> [Problem statement]:
An exact copy of every record below is needed, with the pictures left out.

*** Records for this exercise

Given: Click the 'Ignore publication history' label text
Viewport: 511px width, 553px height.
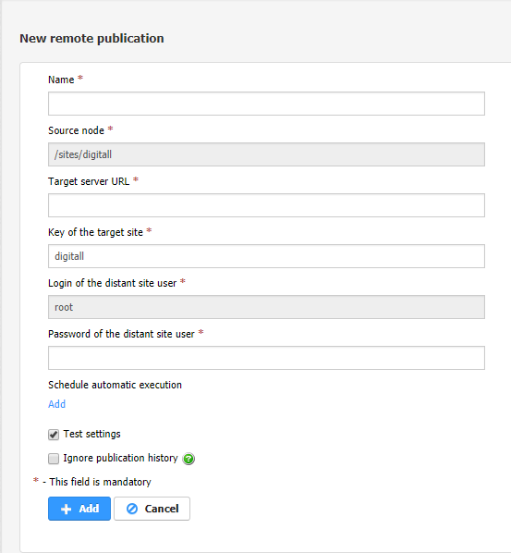Looking at the screenshot, I should 120,458.
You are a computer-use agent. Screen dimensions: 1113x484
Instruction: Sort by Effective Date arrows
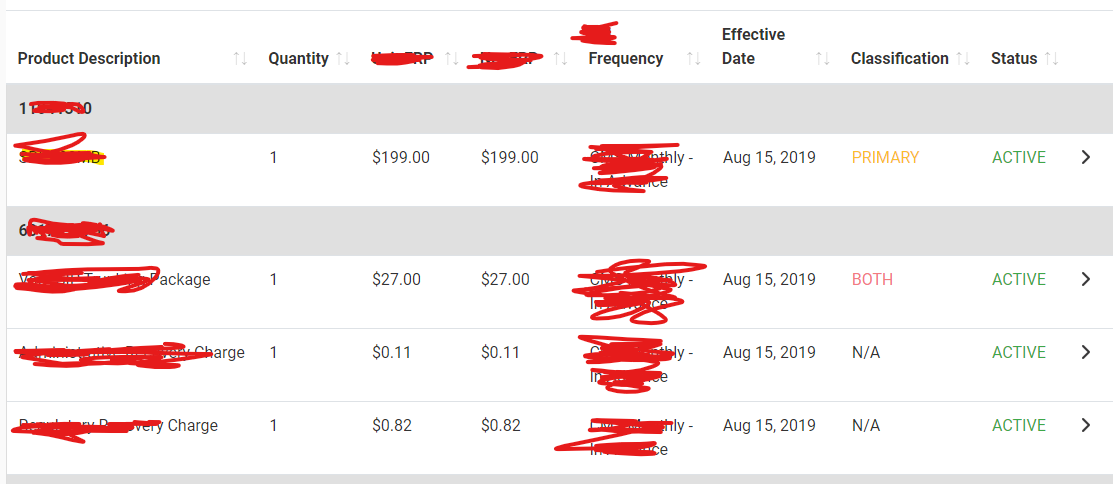click(x=823, y=59)
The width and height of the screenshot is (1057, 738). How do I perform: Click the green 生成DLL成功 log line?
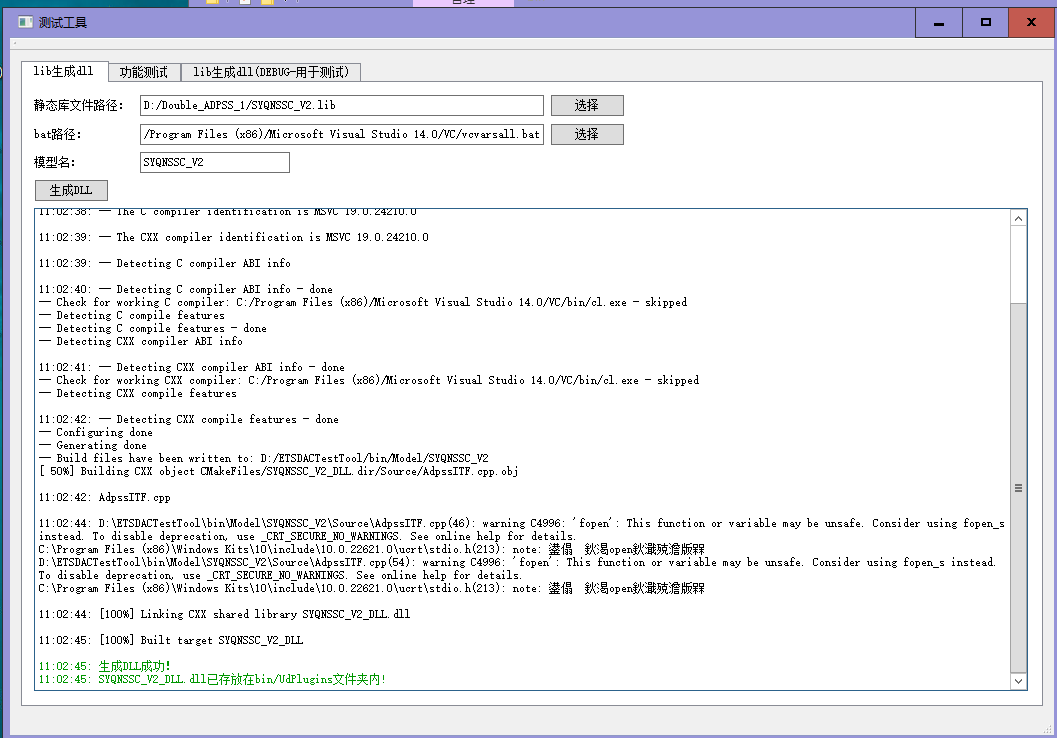(134, 666)
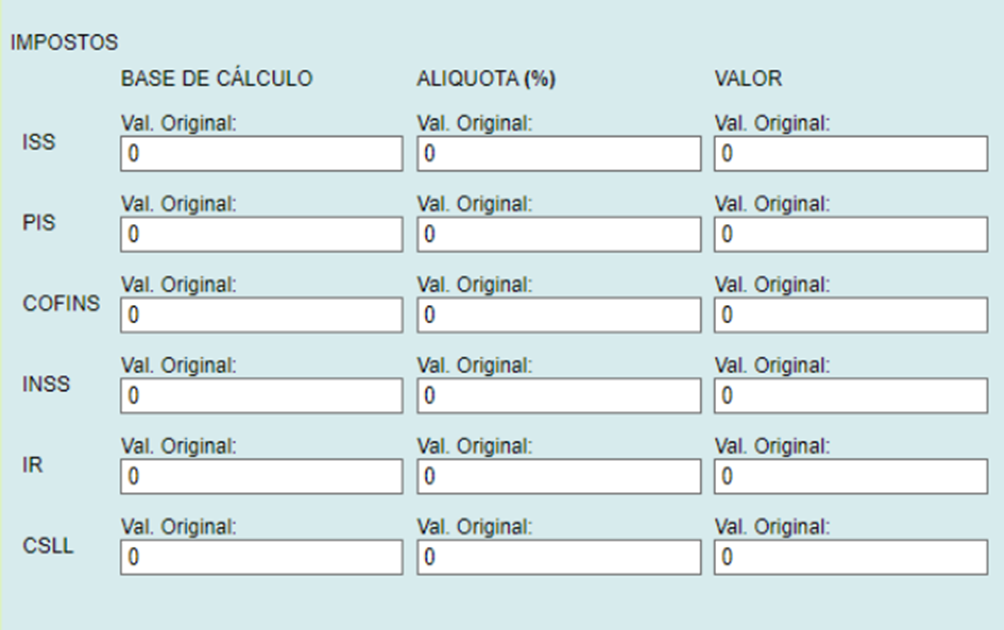Click the INSS valor input
Image resolution: width=1004 pixels, height=630 pixels.
851,397
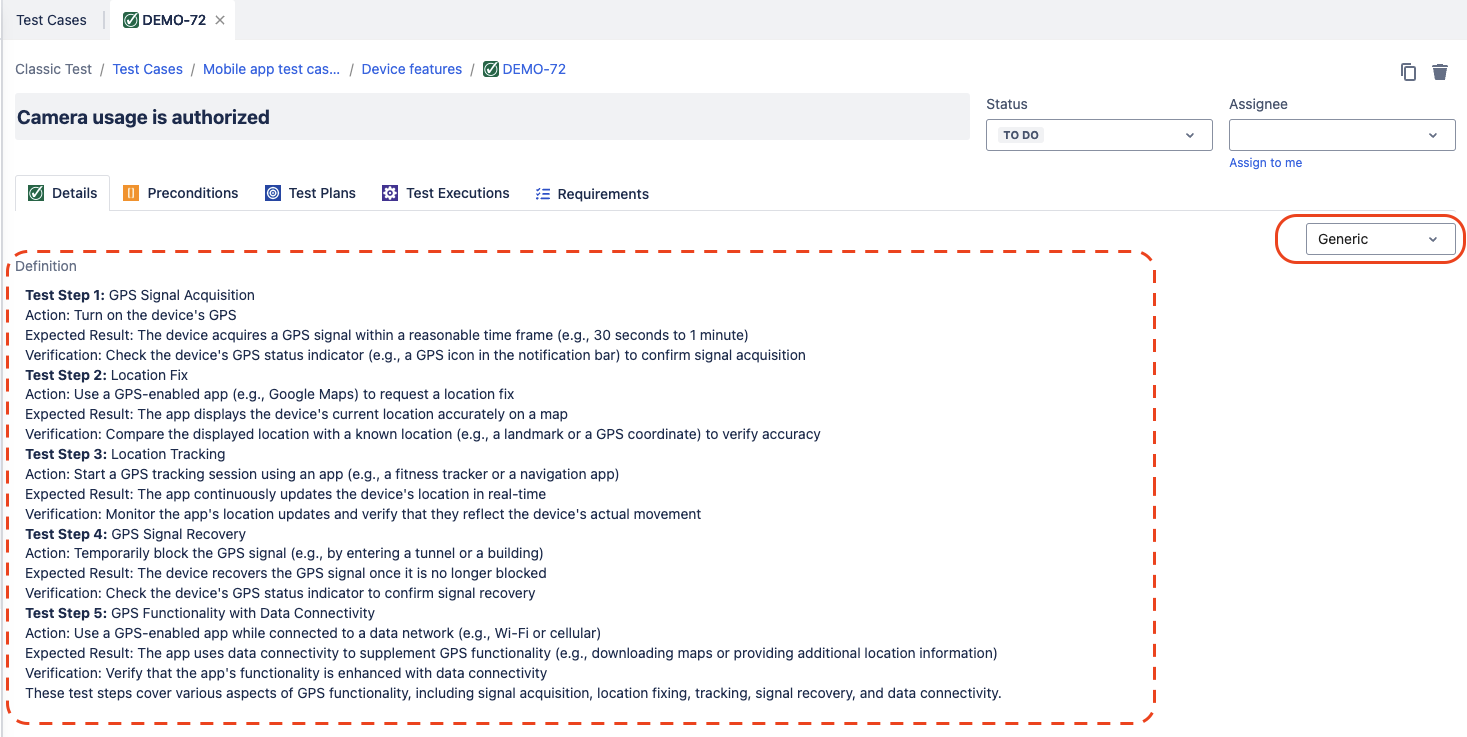Switch to the Test Cases tab
Screen dimensions: 1467x737
pyautogui.click(x=51, y=20)
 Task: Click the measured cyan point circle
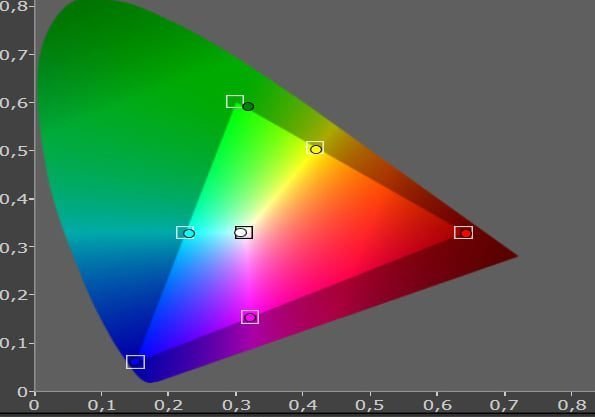tap(189, 234)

******

> [Solution]:
Given: Click the 'Ignore publication history' label text
Viewport: 511px width, 553px height.
Looking at the screenshot, I should 120,458.
You are a computer-use agent. Screen dimensions: 1113x484
Instruction: Sort by Effective Date arrows
click(x=823, y=59)
The width and height of the screenshot is (1057, 738). How do I perform: Click the green 生成DLL成功 log line?
(134, 666)
Click the INSS valor input
Image resolution: width=1004 pixels, height=630 pixels.
851,397
Switch to the Test Cases tab
Screen dimensions: 1467x737
pyautogui.click(x=51, y=20)
 Task: Click the measured cyan point circle
tap(189, 234)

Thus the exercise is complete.